Gender equality and women’s empowerment are the themes of Mira Nair’s “How Can It Be?,” in which a Brooklyn-based Muslim woman (Konkona Sen Sharma) leaves her husband (Ranvir Shorey) and son to seek fulfillment with a married man. Nair’s choice of story is certainly brave in this context, but it’s not the best illustration of the struggle for equal rights and feels unsatisfying.
More worked through is Jane Campion’s “The Water Diary,” which stars her daughter Alice Englert and, like the Noe, preemed as an indie short at Cannes in 2006. Tackling the goal of environmental sustainability, Campion sets her contribution in the Australian outback, where global warming has created extreme drought conditions and water conservation leads to drastic measures. Story, the longest of the group, has a satisfying narrative arc that incorporates its primary theme without didacticism.
Not so Gus Van Sant’s lazy “Mansion on the Hill,” featuring his now tedious skateboarder fetish via images of middle-class kids rolling down streets, intercut with titles explaining infant mortality statistics. It would take a sophistical character out of Moliere to package this as a meaningful device, and Van Sant doesn’t bother mentioning that the U.S. has the second highest infant mortality rate in the developed world.
Best of the bunch is “The Story of Panshin Beka,” by Jan Kounen (“Darshan: The Embrace”). Handsomely shot in sharp black-and-white, pic incorporates the folklore of the Peruvian Amazon in its tale of a pregnant woman (Loydi Hucshva Haynas) unable to get medical attention when deadly complications arise.

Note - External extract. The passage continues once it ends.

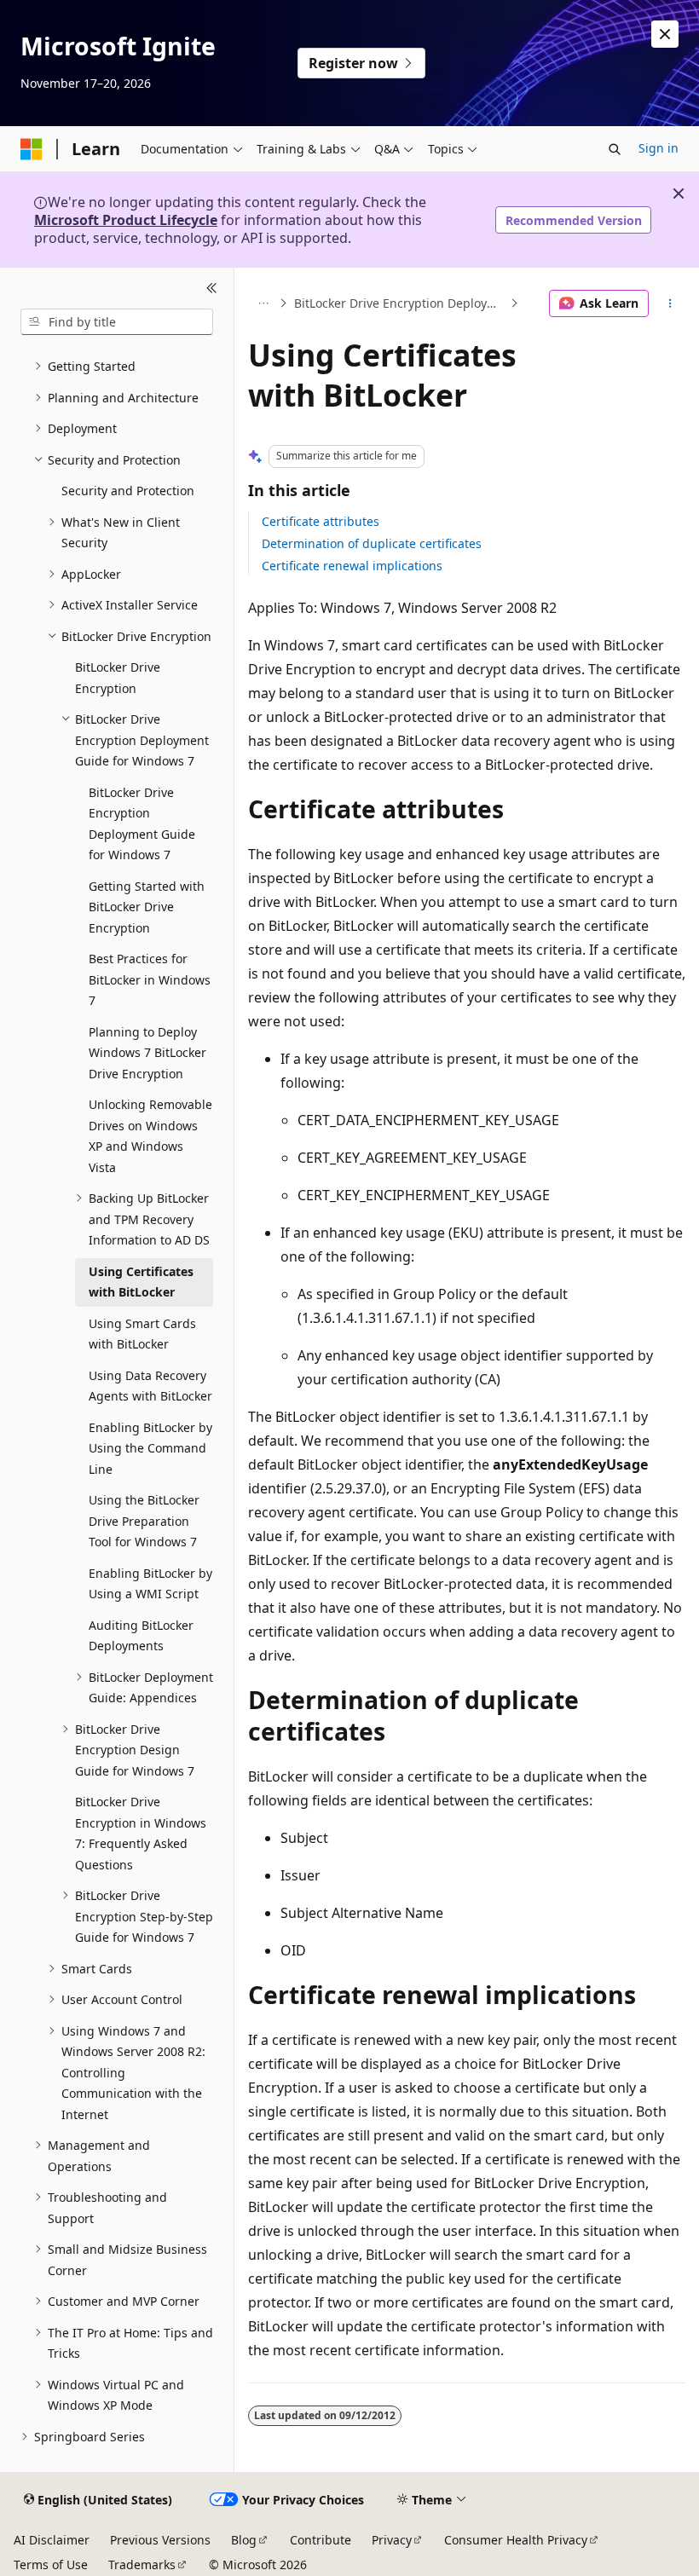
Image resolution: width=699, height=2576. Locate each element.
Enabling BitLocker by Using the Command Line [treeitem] (150, 1448)
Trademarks (142, 2564)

On all levels, from narrative involvement and sensitivity to local culture to the superb tech aspects, Kounen’s entry easily stands alone.
Wim Wenders’ “Person to Person” sets itself apart in a different way, playing like an infomercial for micro-credit. Aiming to illustrate the Millenium Goal of a global partnership for development, Wenders has the Third World subjects of cynical and apathetic journalists pop off the screens to take back their identities, much like the toys in “The Nutcracker” coming to life. Blatant proselytizing pulls the entire pic into the realm of an upbeat instructional manual for community organizers.
Visuals throughout are varied and generally strong, from Sissako’s rich tonalities to Noe’s grainy, deep saturations. Lengths vary, though none of the pics is longer than 15 minutes.